YI NING WONG WRITES — This month marks Asian American Pacific Heritage Month. Though, celebrations of the diversity and rich history from the continent occur year round. If you are in Los Angeles, here are upcoming events to look out for the rest of 2019.
March 29 – June 10
Prospects of India: 18th and 19th Century British Drawings
The Huntington Library, Art Collections, and Botanical Garden
$25 weekdays; $29 weekends
This exhibition centers on British artists’ perspective of India as they draw upon its landscape. These drawings reveal the history of Britain and South Asia’s relationship and motivations ranging from imperial conquests to cultural exchanges.
April 1 – June 30
Origins: The Birth and Rise of Chinese American Communities in Los Angeles
Chinese American Museum
$3 adults; $2 students and seniors; Free for museum members
Origins is an educational exhibition, showing the development of Chinese American communities around Los Angeles, namely from Downtown LA to San Gabriel Valley.
March 29 – July 14
Guo Pei: Couture Beyond
Free with General Museum Admission — Students/Seniors: $12; Adults: $15
Guo Pei is an internationally-renowned Chinese fashion designer, who has designed dresses for both Chinese and American celebrities over the past 20 years. The exhibition showcases 40 of her runway shows.

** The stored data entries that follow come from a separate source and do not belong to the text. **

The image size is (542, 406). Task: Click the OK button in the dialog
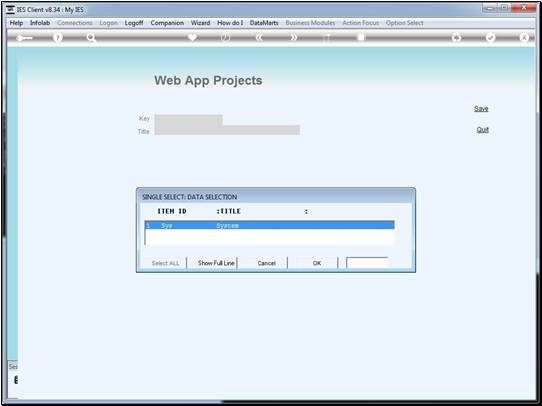(x=317, y=263)
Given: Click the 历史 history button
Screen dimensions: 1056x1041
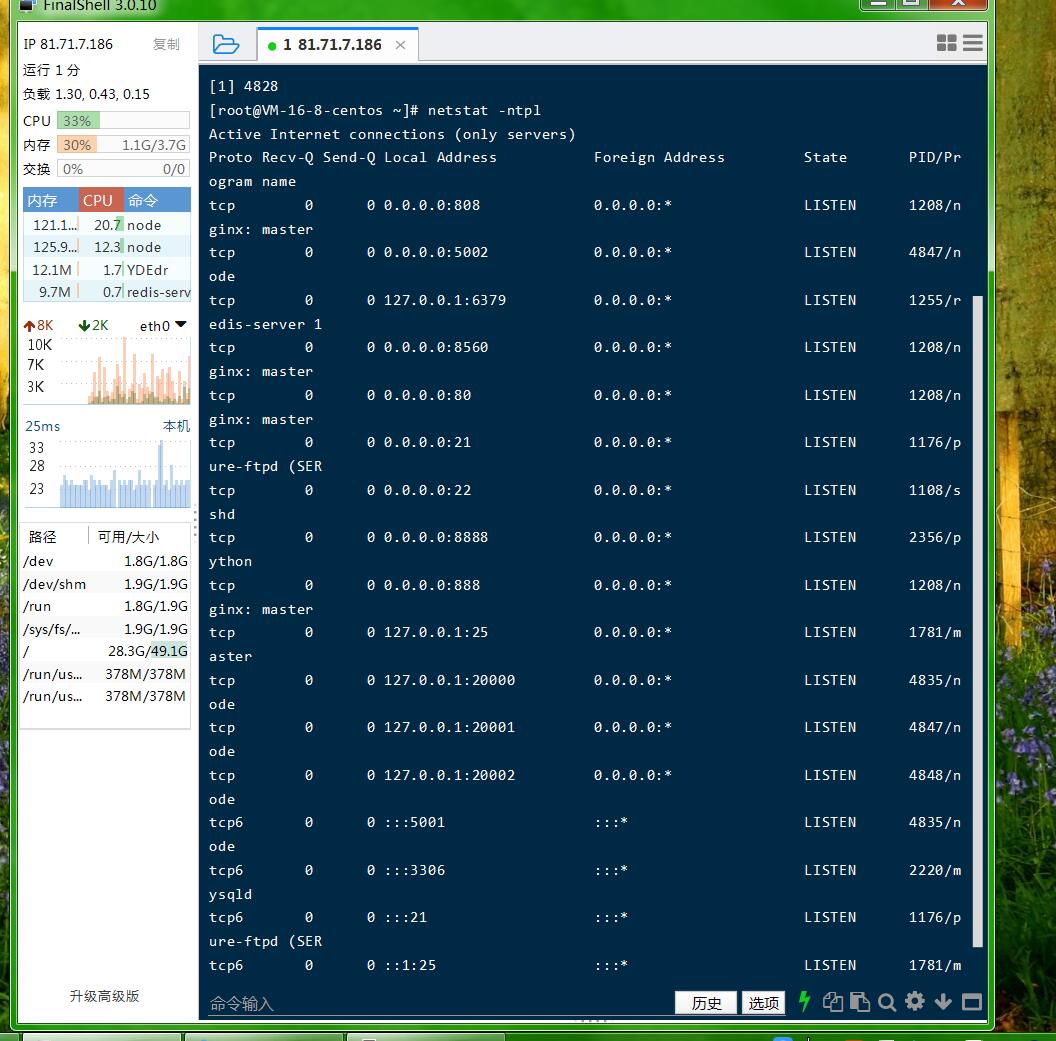Looking at the screenshot, I should tap(706, 1003).
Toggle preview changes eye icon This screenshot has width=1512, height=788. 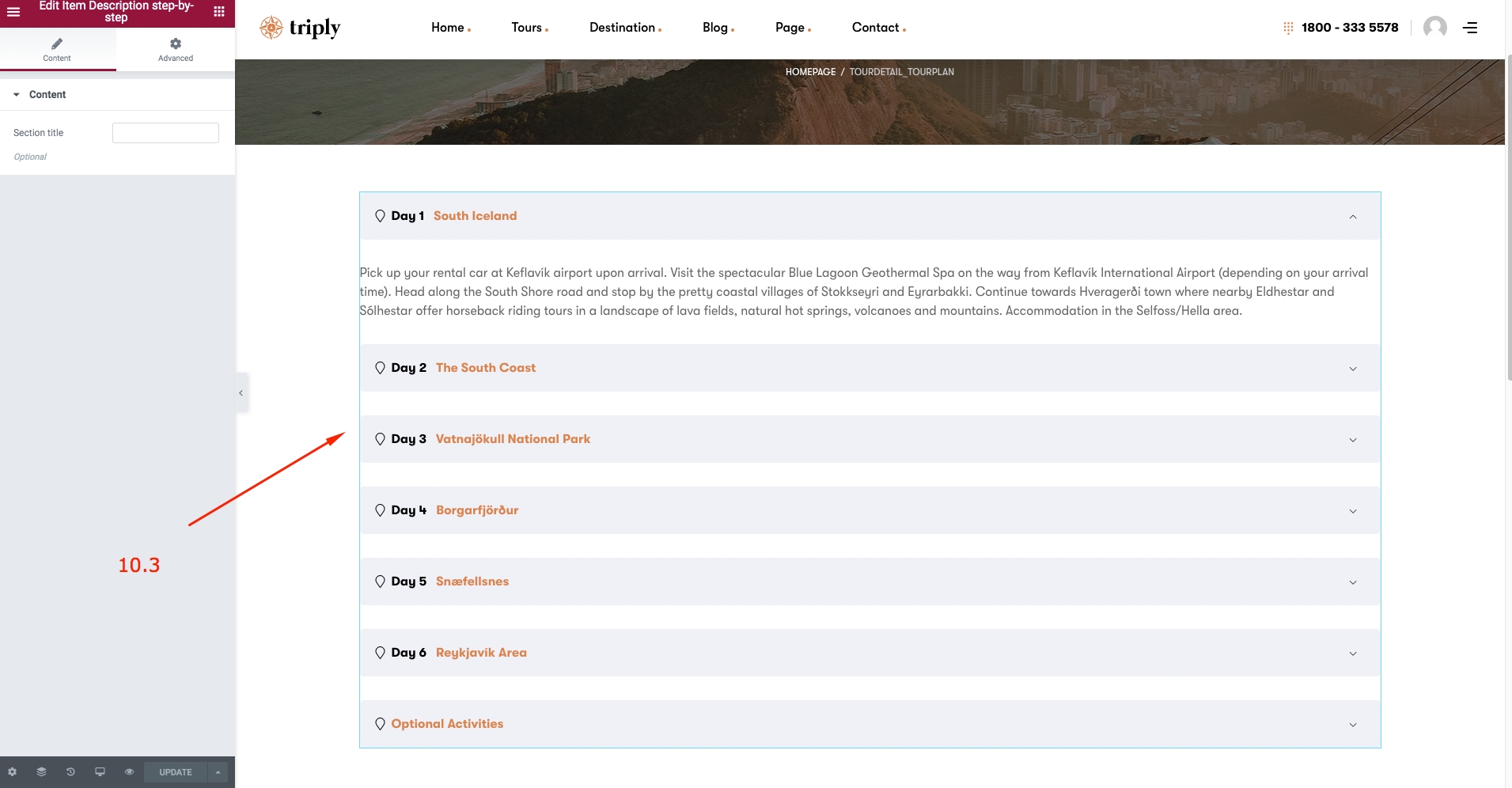[x=129, y=772]
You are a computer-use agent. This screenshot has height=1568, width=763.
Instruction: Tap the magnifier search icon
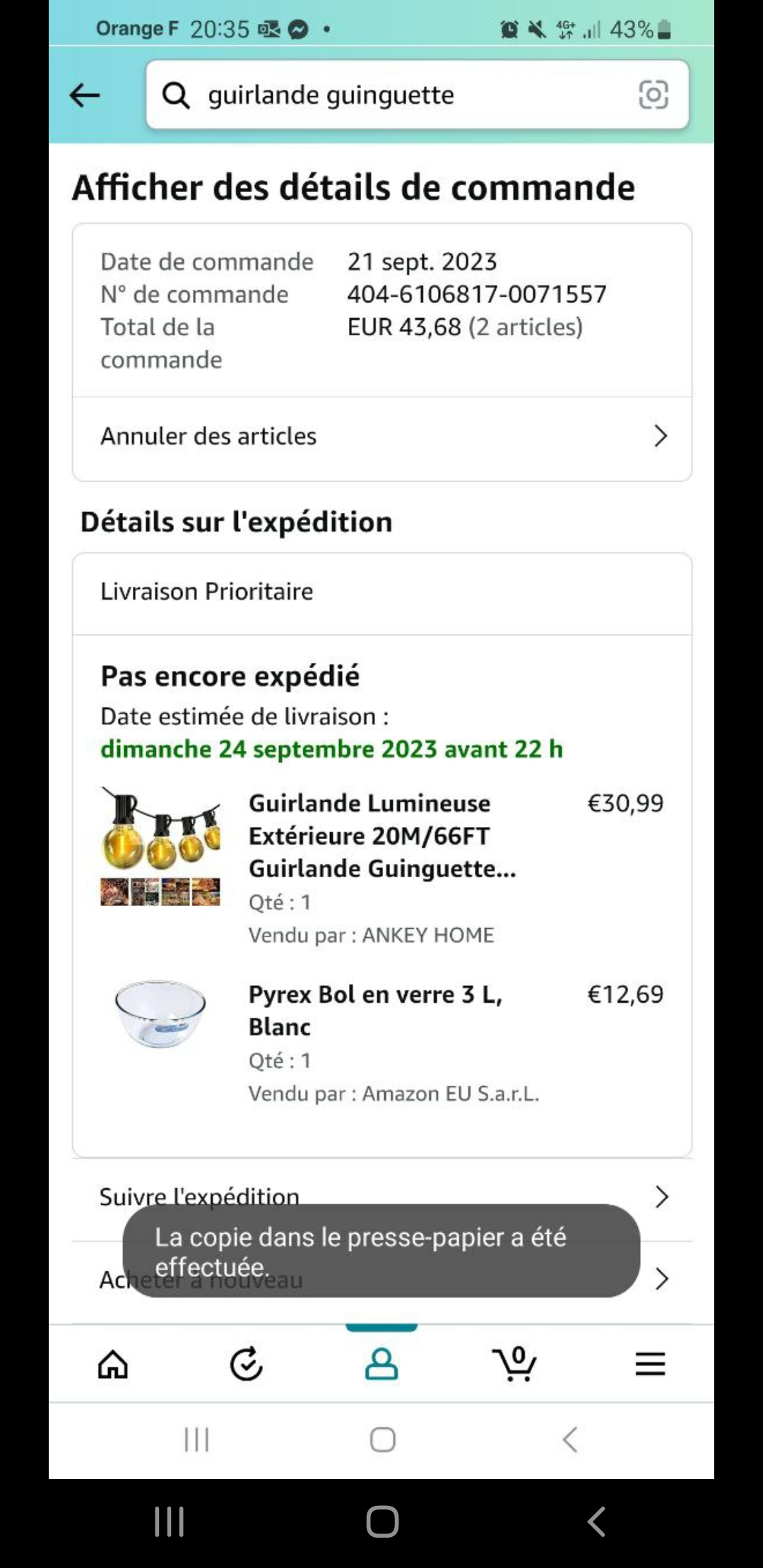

#AsianHeritageMonth Creator Spotlight & Happy Hour
Free, RSVP Required
The event is an opportunity for community members to connect with one another and celebrate Asian Heritage Month. It includes an evening of music, showcased creators, and happy hour refreshments.
July 13 – 14
Echo Park Lake
The Lotus Flower represents rebirth, purity, and life to many Asian cultures. Every July, the Lotus plant blooms. The 39th Annual Lotus Festival will be held in Echo Park Lake, hosting the largest lotus bed in the United States. The festival will include various activities for families and friends, including origami workshops, performances, food, and dragon boat races.
July 13 – 14
Tafesilafai Pacific Islander Festival
Long Beach Recreation Park
The Tafesilafai Pacific Islander Festival is a week-long educative platform of Pacific Islanders and Samoans and the issues they face. The festival begins on Sunday with family, moving on to a two-day prayer, followed by a community forum and dance performance. It concludes with the festival celebration in its last two days with dance, music, and food. The 23rd annual event will be held in Long Beach.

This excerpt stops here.